この「特別条項」というものは、「臨時的に、限度時間を超えて時間外労働を行わなければならない特別の事情が予想される場合には、従来の限度時間を超える一定の時間を延長時間とすることができる。」というものです。

ところが、この特別条項は、まさに特別な条項ですので、従来の限度時間を超えることが恒常的ではなく、一時的・突発的なものであるというような、特別の事情がある場合に限られます。

例えば、納期のひっ迫、大規模なクレームへの対応、機械のトラブルへの対応等が考えられますが、(特に事由を限定せず)業務繁忙な時、使用者が必要と認める時、あるいは年間を通じて適用されることが明らかな場合には、特別の事情とはなりません。

したがって、毎月毎月、限度時間を超えて時間外労働をさせるような協定は締結することは出来ず、そのため、限度時間を超える場合の上限回数についても、1年の半分を超えないこと、という制限がなされています。

1年の半分を超えないという意味は、36協定の有効期間が、1年間(1ヶ月の限度時間×12回)として協定することがほとんどですので、1年間の半分(6回)までが、従来の限度時間を超える回数の上限であることを意味しています。

なお、特別の事情があれば、最高で年6回まで、従来の限度時間を超える延長時間まで時間外労働をさせることが可能なわけですが、その時間の上限については、労使当事者間の自主的な協議による決定に委ねられており、法令等の制限はありません。

そして、実際に、従来の限度時間を超えて、時間外労働を行わせようとする場合には、超える場合に際して、労使がとる手続を、協議、通告、その他具体的に定めることが必要とされています。

かなり込み入った話になってしまいましたね。

わかりにくい部分もあるかと思いますが、ちなみに具体的な特別条項の規定例としては、以下のようなものが考えられます。

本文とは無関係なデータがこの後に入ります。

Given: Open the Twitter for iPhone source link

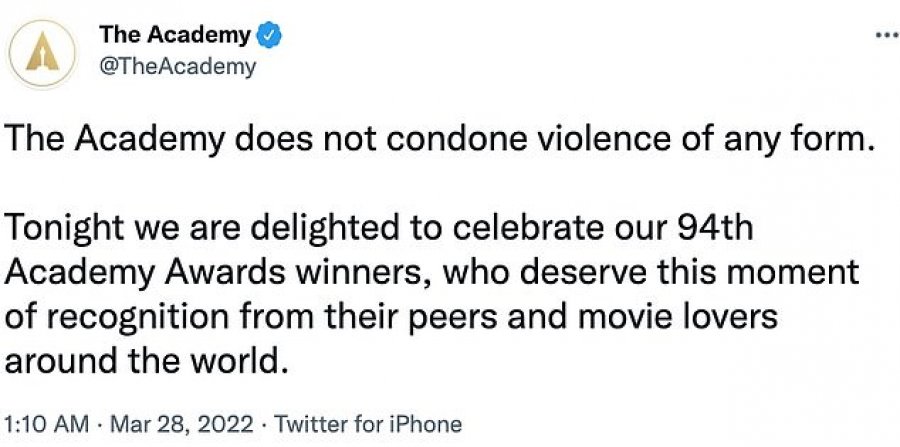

「(限度時間を超える期間、時間につき)、納期の変更、大きなクレーム処理等逼迫した期限により、通常の業務量を超える業務が発生し、臨時に業務を行う必要がある場合には、労使の協議を経て1ヶ月に80時間、1年間を通じて750時間まで延長することができるものとする。この場合、限度時間を更に延長する回数は6回までとする。」

このような、特別条項付の36協定を締結していたとしても、特別条項により協定された延長時間を超えた場合や、延長する回数制限を超えた場合、そして限度時間を超えて時間外労働を行わせる場合に、協定されている手続きを踏んでいないのであれば、労働基準法32条違反ということになります。